### Exercise brief
Reproduce verbatim the line containing "This screenshot has height=392, width=548." and every line that follows it through the end of the entries below, omitting all pictures.

### Input data

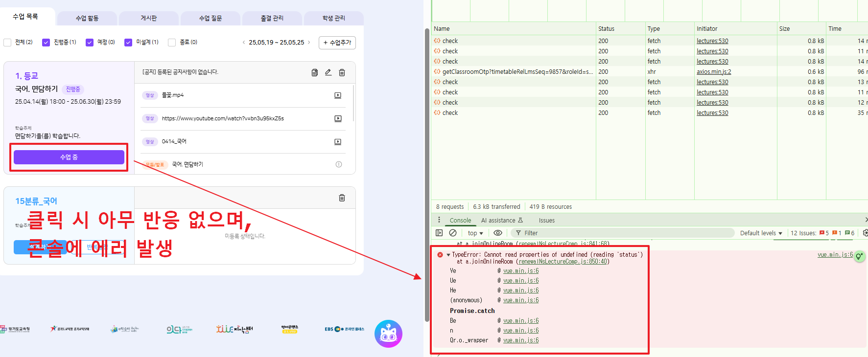Delete the 등교 lesson with trash icon
The height and width of the screenshot is (357, 868).
pyautogui.click(x=342, y=72)
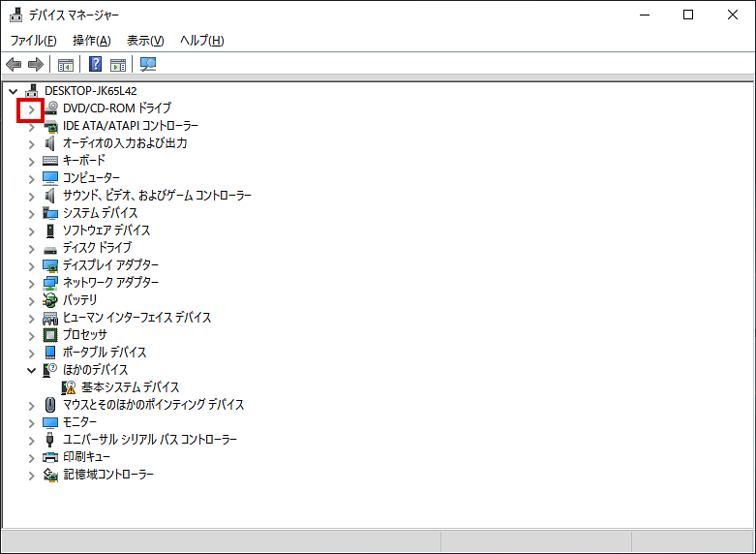
Task: Click the action pane toolbar icon
Action: tap(118, 65)
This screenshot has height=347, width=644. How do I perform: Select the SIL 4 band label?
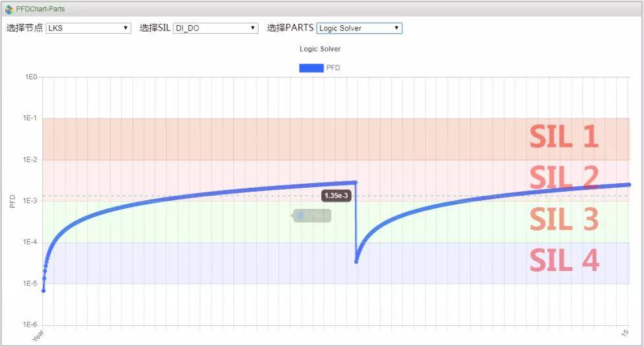(563, 260)
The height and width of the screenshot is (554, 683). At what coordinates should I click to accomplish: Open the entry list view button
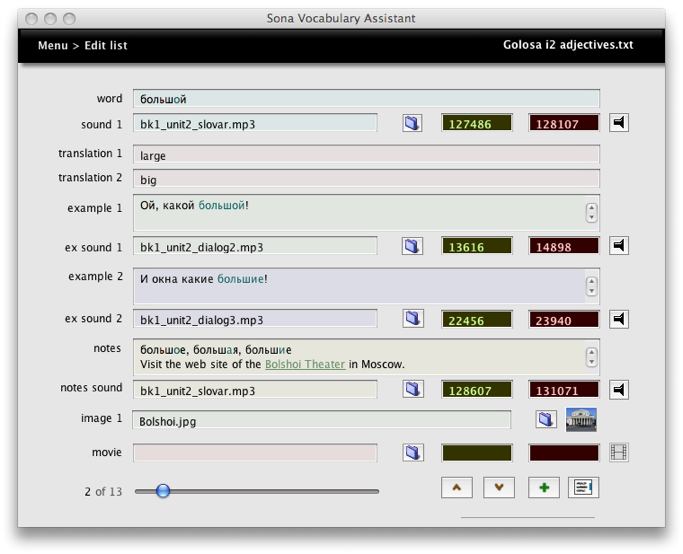pyautogui.click(x=583, y=488)
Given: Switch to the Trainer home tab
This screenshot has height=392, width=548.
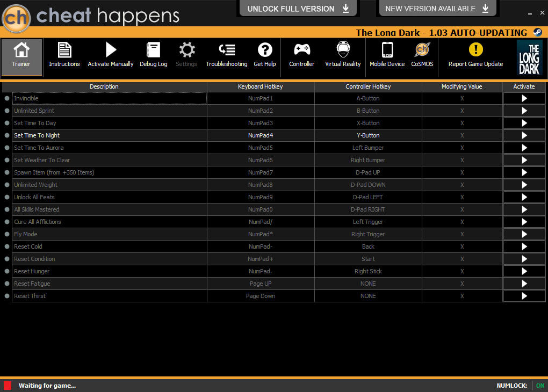Looking at the screenshot, I should click(21, 57).
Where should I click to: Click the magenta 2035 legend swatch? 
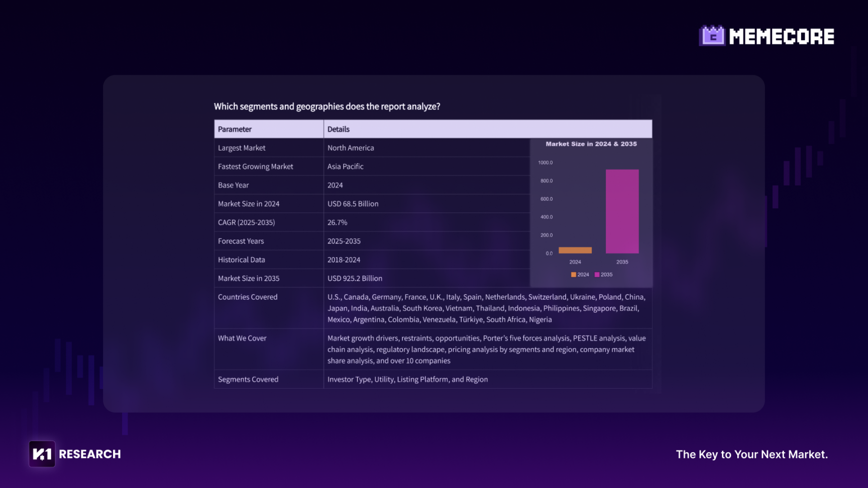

### Output
This screenshot has height=392, width=548.
Looking at the screenshot, I should click(21, 57).
Where should I click to: Click the magenta 2035 legend swatch? 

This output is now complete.